▶ **REQUIREMENTS**
(a) From the Verilog thread, please print the passage that begins at the words "New Contributormy program" and ends after the words "case(state)".
(b) List every port named in the module declaration line of the Verilog thread.

═══ GIVEN PASSAGE

New Contributormy program is:
module detector (s_out, s_in, reset, clk);
input s_in, reset, clk;
output s_out;
reg s_out;
reg state;
parameter even=0,odd=1;
always@(posedge clk or reset)
begin
if(reset)
state<=even;
else
case(state)
0:begin
state<=s_in?odd:even;
s_out<=s_in?1:0;
end
1:begin
state<=s_in?even:odd;
s_out<=s_in?0:1;
end
default:state<=even;
endcase
end
endmodule
but the program is not working for most test cases...help
Regular ContributorHi,
Could you elaborate in details? Do you mean compilation error? Could you provide the error message?
Thanks.
New Contributorthe program question is:
It is required to implement a sequence detector that will accept a serial bit stream “s_in” in synchronism with the positive edge of a clock, and will generate a serial bit stream “s_out” as output. The next bit of “s_out” will be 1, if the number of 1’s in “s_in” seen so far is odd; it will be 0 otherwise. The state transition diagram will consist of two states indicating whether the number of 1’s seen so far is odd or even. A “reset” low signal is used to asynchronously initialize the state to the “even 1’s state”.

══════
═══ RECORDS

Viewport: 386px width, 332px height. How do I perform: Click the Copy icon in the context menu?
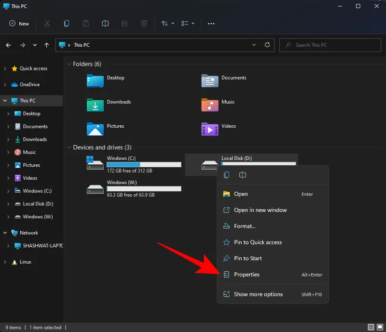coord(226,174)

══════
═══ RECORDS

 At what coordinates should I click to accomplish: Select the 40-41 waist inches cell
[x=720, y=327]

══════

▶ **PER-TASK OUTPUTS**
(a)
New Contributormy program is:
module detector (s_out, s_in, reset, clk);
input s_in, reset, clk;
output s_out;
reg s_out;
reg state;
parameter even=0,odd=1;
always@(posedge clk or reset)
begin
if(reset)
state<=even;
else
case(state)

(b) s_out, s_in, reset, clk